Keeping every word in place, write out the entries that come next.

** Records for processing follows **

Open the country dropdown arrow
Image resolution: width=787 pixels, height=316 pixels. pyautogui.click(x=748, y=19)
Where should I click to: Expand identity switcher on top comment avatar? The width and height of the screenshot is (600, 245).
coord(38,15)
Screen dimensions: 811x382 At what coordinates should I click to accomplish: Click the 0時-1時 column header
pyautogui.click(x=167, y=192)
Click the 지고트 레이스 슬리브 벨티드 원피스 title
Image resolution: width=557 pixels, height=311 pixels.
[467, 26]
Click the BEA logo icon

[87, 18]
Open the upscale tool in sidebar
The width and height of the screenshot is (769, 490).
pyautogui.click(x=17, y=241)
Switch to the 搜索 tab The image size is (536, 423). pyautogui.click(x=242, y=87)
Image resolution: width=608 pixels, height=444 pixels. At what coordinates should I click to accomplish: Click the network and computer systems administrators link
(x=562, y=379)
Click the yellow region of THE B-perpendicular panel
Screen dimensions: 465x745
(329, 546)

** End of Records for processing **

▶ Reply to the exercise:
Open the country dropdown arrow
Image resolution: width=787 pixels, height=316 pixels. pyautogui.click(x=748, y=19)
Where should I click to: Expand identity switcher on top comment avatar? The width and height of the screenshot is (600, 245).
coord(38,15)
Screen dimensions: 811x382 At what coordinates should I click to accomplish: Click the 0時-1時 column header
pyautogui.click(x=167, y=192)
Click the 지고트 레이스 슬리브 벨티드 원피스 title
Image resolution: width=557 pixels, height=311 pixels.
[467, 26]
Click the BEA logo icon

[87, 18]
Open the upscale tool in sidebar
The width and height of the screenshot is (769, 490).
pyautogui.click(x=17, y=241)
Switch to the 搜索 tab The image size is (536, 423). pyautogui.click(x=242, y=87)
Image resolution: width=608 pixels, height=444 pixels. At what coordinates should I click to accomplish: Click the network and computer systems administrators link
(x=562, y=379)
Click the yellow region of THE B-perpendicular panel
Screen dimensions: 465x745
(329, 546)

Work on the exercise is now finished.